At the time, Noem’s authoritarian message was clear. “We are not going away. We are staying here to liberate the city from the socialist and burdensome leadership that this governor and this mayor have imposed.”

Using armed troops to “liberate the city” from its elected leadership is a classic authoritarian move. Touting it while your armed thugs wrestle an elected U.S. senator to the ground only serves to make the message unmistakably clear.

In a similar vein, Noem has also criticized Bass for calling LA what it is: a city of immigrants.

“Now she’s holding press conferences talking about the fact that people have the right to peacefully protest, and that they’re a city of immigrants,” Noem said about Bass on Fox’s Hannity show. “Well, they’re not a city of immigrants; they’re a city of criminals,” she continued. “Because she has protected them for so many years.”

In reality, Bass has only been mayor for a little over two years, and in that time, crime has declined dramatically. Homicides are down 30.89%, rapes down 13.60%, total violent crimes down 11.04%, and property crime down 10.22%.

But Noem was hardly alone in threatening California self-government. On July 17, ICE raided a Sacramento-area Home Depot — hundreds of miles north of any previous raids — detaining at least one U.S. citizen while Border Patrol El Centro Sector Chief Gregory Bovino released a video filmed in front of the state capitol building, saying, “There is no such thing as a sanctuary city. There is no such thing as a sanctuary state,” alongside images of masked agents arresting men. “This is how and why we secure the homeland for Ma and Pa America. We’ve got your back, whether it’s here in Sacramento or nationwide, we’re here and we’re not going anywhere.”

But the raid that day appeared to be a clear violation of a similar court order in a different federal district, which was issued in April in a case brought by the United Farm Workers and the ACLU. And its impact — along with other such raids — is the exact opposite of what Bovino claimed. Arresting day laborers at a Home Depot does nothing to “secure the homeland for Ma and Pa America,” who are presumably white. But it might put them out of a job.

During the campaign, Trump not only lied about immigrants invading the country and being “the worst of the worst” criminals, emptied out foreign jails. He also claimed that all the jobs created under Joe Biden since 2022 had been taken by undocumented immigrants. “They’re taking your jobs, they’re taking your jobs,” Trump told a crowd in Wilmington, N.C., on Sept. 21. “Every job produced in this country over the last two years has gone to illegal aliens, every job, think of it,” Trump lied.

“We’re going to save you. We’re going to save you. We’re going to save you,” he lied some more.

For a reality check, Random Lengths consulted economist Dean Baker, co-founder of the Center for Economic and Policy Research.

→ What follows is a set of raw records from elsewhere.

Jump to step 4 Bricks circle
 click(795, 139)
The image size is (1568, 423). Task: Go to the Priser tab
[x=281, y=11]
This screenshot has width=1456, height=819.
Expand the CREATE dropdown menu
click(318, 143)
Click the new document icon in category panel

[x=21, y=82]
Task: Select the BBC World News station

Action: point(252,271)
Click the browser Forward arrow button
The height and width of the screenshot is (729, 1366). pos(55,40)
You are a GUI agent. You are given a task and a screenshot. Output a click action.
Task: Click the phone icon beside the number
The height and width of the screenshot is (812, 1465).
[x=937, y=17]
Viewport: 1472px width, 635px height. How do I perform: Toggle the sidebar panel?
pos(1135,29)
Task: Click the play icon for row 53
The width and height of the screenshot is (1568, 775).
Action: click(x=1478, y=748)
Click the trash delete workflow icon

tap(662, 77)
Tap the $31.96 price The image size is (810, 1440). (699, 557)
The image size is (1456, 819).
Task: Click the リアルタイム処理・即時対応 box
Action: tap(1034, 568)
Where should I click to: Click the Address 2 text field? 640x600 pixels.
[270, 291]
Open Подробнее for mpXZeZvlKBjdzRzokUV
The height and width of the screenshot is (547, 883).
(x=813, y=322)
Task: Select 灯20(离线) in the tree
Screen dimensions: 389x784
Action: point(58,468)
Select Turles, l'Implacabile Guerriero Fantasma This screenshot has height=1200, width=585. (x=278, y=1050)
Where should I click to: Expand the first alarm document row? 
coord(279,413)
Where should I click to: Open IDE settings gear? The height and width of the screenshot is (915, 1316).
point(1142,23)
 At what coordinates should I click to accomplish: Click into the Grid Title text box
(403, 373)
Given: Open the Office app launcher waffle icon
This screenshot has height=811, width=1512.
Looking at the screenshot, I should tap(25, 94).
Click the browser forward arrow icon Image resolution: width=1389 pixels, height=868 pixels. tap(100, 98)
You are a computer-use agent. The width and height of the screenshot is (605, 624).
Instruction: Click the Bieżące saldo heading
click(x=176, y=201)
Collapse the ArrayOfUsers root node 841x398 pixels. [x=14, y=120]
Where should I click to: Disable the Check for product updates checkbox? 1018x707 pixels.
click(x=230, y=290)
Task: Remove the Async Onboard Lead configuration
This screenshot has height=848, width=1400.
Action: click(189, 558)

“The economy created over 9 million jobs from January 2022 to January 2025,” Baker said. “By our best estimates, 3.8 million of those went to immigrants, leaving over 5 million for native-born workers. Trump may be confused on this issue, but the data are very clear. Native born workers were getting jobs at a very rapid pace in these years.”

But that may be coming to an end. Not only are the raids scaring immigrants away from worksites, but the raids are also having ripple effects, putting even more citizens than non-citizens out of work, according to Census Bureau statistics analyzed by UC Merced researchers, who found a 3.1% drop in private-sector employment the week immediately after the immigration raids began in the state. The dramatic drop is second only to that during the onset of the coronavirus pandemic in 2020, and is greater than during the Great Recession.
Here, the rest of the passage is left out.